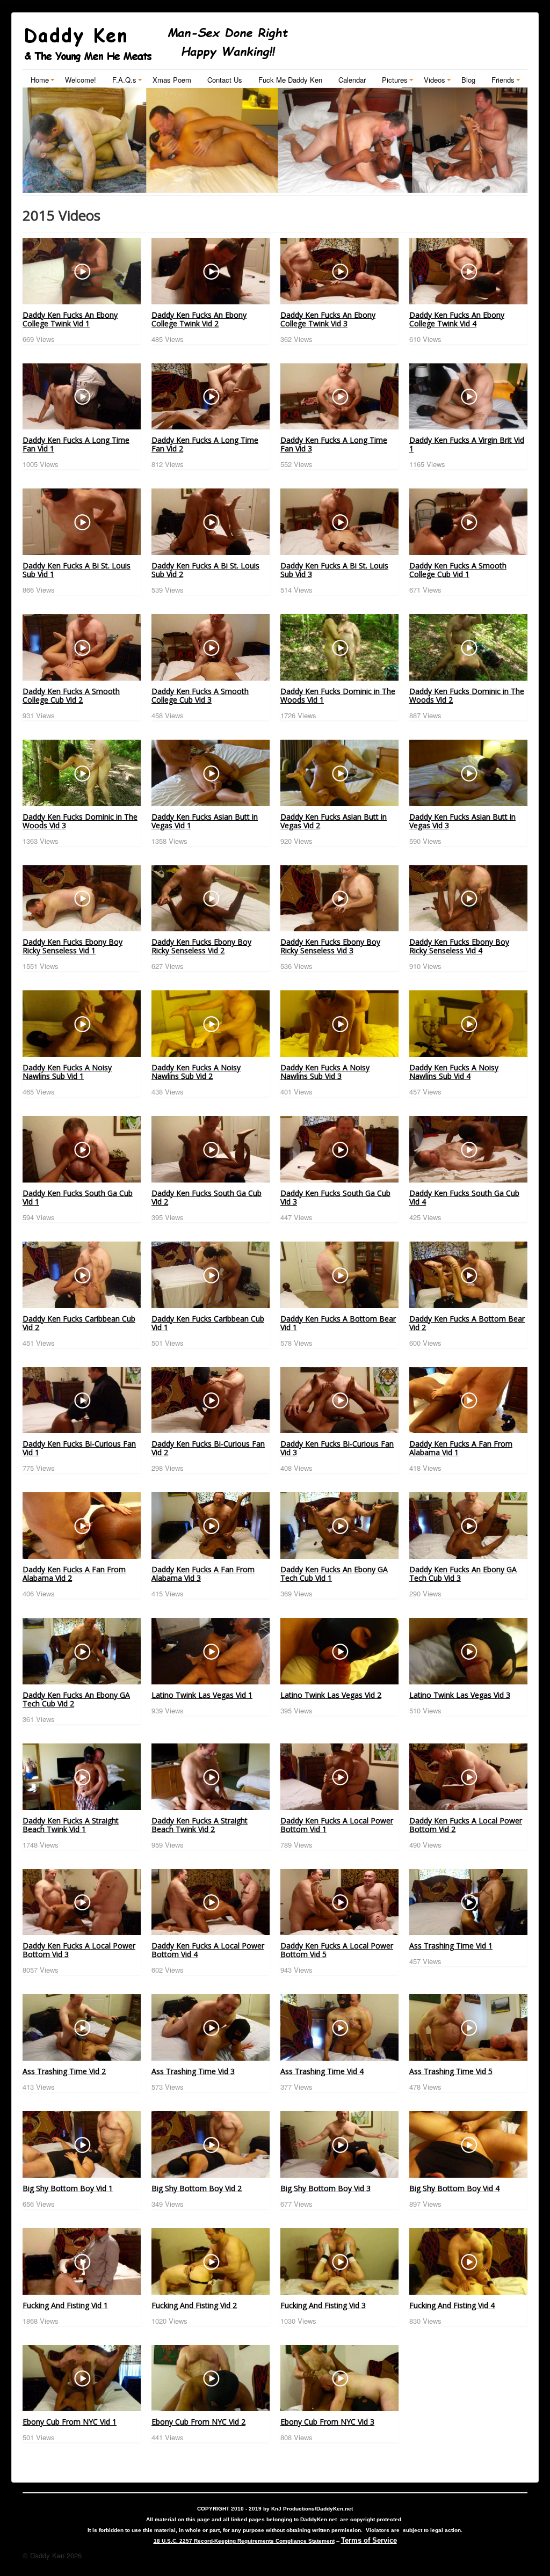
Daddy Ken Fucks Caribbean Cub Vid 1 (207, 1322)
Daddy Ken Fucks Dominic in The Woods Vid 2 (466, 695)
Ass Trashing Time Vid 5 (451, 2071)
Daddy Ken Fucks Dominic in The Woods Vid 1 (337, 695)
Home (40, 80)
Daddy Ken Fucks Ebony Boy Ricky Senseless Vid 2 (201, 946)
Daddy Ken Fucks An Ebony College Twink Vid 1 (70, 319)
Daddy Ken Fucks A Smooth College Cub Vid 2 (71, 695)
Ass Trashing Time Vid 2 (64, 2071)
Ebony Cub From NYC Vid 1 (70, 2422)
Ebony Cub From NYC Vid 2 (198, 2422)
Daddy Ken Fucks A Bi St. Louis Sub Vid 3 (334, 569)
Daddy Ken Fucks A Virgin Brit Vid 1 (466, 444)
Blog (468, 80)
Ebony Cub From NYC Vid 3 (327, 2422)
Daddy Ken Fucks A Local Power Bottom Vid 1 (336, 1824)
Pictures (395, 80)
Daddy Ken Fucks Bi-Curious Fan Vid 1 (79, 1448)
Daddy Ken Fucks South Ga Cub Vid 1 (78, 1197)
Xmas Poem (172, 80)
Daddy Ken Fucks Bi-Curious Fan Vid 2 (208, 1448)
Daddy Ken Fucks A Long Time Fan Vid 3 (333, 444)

•••••

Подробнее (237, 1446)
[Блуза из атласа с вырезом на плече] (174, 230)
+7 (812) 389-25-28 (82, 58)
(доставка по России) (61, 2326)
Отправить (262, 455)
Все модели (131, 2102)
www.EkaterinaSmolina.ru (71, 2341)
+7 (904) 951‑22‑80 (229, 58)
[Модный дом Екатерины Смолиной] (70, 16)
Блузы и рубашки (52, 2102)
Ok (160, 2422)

•••••

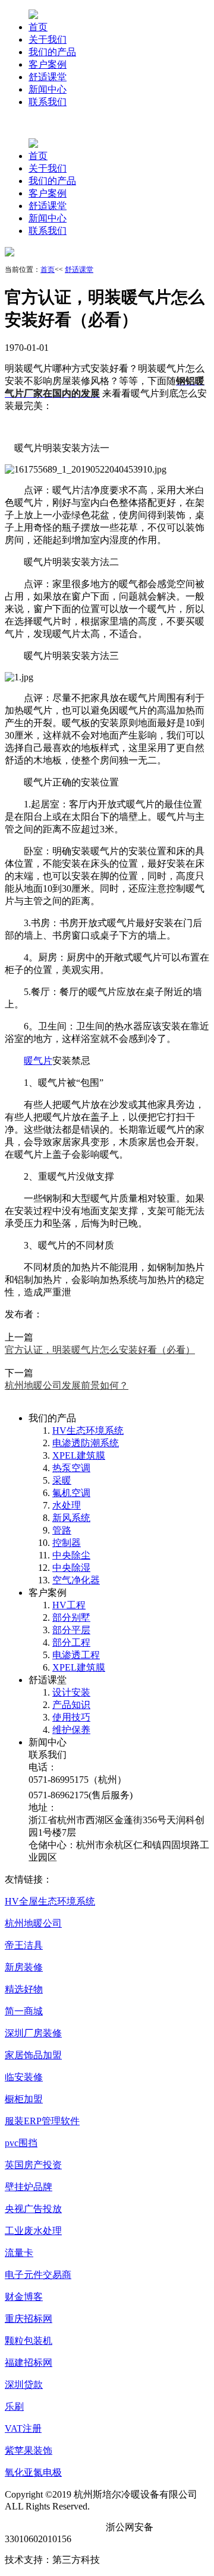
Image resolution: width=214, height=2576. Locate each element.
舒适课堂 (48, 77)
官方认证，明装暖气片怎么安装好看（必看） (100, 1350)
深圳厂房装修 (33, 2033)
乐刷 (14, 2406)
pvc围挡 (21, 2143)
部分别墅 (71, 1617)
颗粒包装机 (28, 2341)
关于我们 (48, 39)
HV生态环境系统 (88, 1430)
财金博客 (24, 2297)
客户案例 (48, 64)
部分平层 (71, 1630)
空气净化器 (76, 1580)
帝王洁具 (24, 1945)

•••••

**EXERCISE INSTRUCTIONS:**
Run a filter over the data above and keep each line that contains the word "From".

**SOLUTION TO THE PROBLEM:**
Ebony Cub From NYC Vid 1 (70, 2422)
Ebony Cub From NYC Vid 2 (198, 2422)
Ebony Cub From NYC Vid 3 (327, 2422)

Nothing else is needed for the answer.